→ The records:
- - - - -

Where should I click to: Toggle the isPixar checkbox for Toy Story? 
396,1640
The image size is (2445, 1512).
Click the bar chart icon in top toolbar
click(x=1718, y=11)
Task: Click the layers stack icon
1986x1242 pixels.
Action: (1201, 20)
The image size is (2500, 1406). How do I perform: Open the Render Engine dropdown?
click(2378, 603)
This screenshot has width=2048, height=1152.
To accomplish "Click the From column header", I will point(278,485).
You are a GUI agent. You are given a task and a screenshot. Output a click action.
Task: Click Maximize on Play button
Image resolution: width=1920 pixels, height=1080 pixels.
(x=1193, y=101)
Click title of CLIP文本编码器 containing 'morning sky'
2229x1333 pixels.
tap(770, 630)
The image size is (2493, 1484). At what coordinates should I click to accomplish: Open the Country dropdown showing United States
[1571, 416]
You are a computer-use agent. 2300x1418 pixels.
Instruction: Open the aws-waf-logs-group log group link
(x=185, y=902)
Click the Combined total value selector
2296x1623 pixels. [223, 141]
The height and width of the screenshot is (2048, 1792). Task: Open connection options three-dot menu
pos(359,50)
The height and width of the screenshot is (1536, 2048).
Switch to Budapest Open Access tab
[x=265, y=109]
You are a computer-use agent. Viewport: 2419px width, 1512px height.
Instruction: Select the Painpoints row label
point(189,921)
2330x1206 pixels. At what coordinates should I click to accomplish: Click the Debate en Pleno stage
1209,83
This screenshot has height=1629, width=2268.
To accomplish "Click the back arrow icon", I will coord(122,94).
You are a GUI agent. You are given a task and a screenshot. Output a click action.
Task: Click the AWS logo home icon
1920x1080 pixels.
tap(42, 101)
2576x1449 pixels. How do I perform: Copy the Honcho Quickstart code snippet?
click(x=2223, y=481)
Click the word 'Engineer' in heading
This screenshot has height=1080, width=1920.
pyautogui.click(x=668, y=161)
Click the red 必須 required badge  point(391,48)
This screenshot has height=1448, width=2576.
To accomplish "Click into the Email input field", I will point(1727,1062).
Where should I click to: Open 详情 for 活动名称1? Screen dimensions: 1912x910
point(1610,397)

- - - - -

Scan the lines above for the word "will", then copy each line that has it.

To accomplish "Click the From column header", I will point(278,485).
To accomplish "Click the back arrow icon", I will coord(122,94).
To accomplish "Click into the Email input field", I will point(1727,1062).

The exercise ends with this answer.